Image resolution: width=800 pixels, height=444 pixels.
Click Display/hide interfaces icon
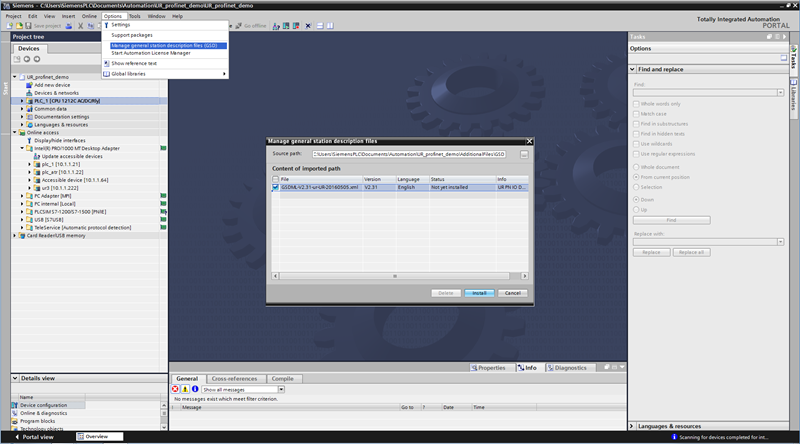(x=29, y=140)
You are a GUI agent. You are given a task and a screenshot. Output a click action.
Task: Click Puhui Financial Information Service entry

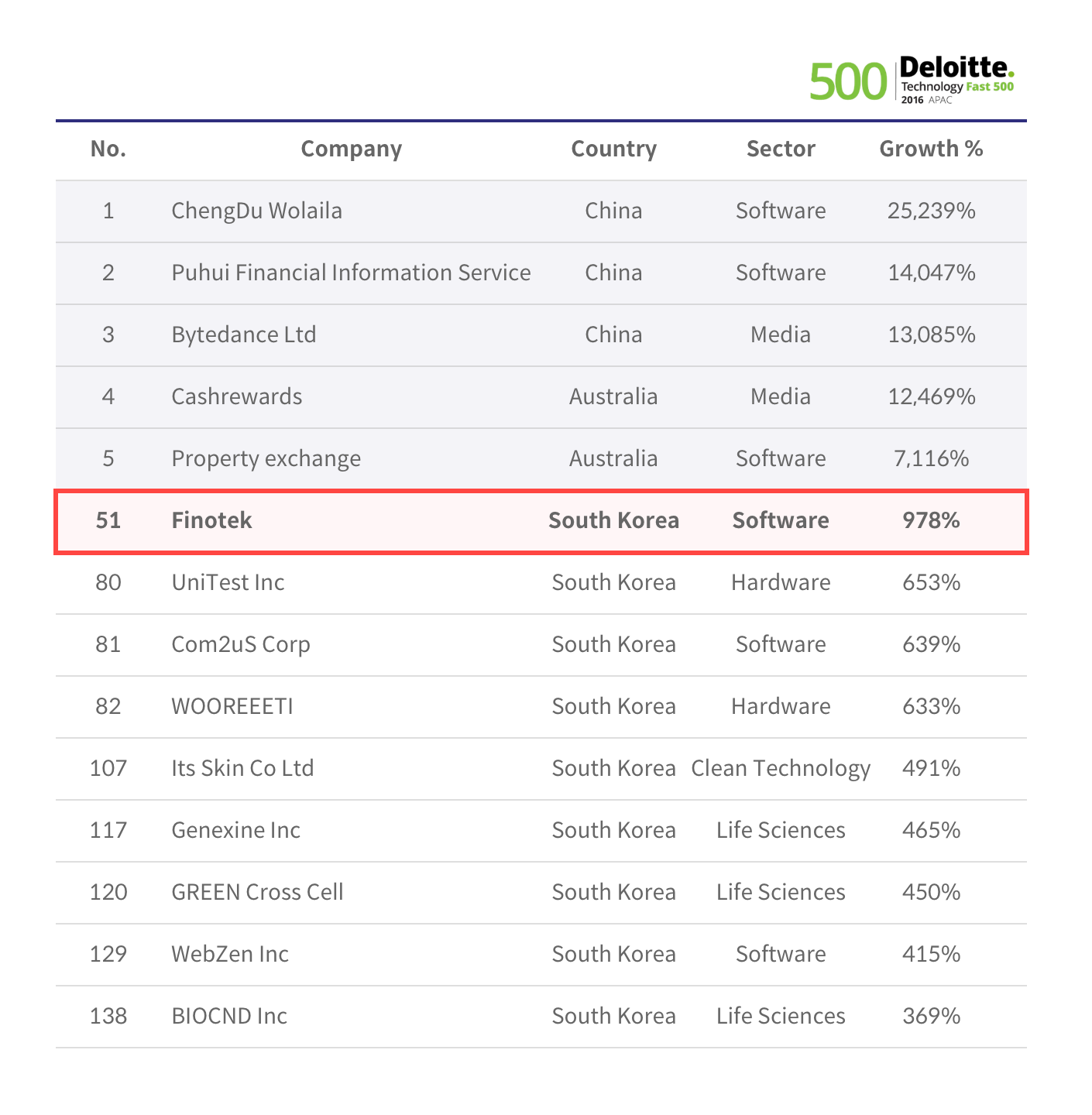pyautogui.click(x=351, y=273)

** Assignment **
Reproduce the lines from the line with "Click Display/hide interfaces icon" through the last line of the entries exactly, including both ends and excluding pictures.

** Exercise result **
Click Display/hide interfaces icon
(x=29, y=140)
You are a GUI agent. You are given a task and a screenshot. Output a click action.
Task: Click Puhui Financial Information Service entry

pyautogui.click(x=351, y=273)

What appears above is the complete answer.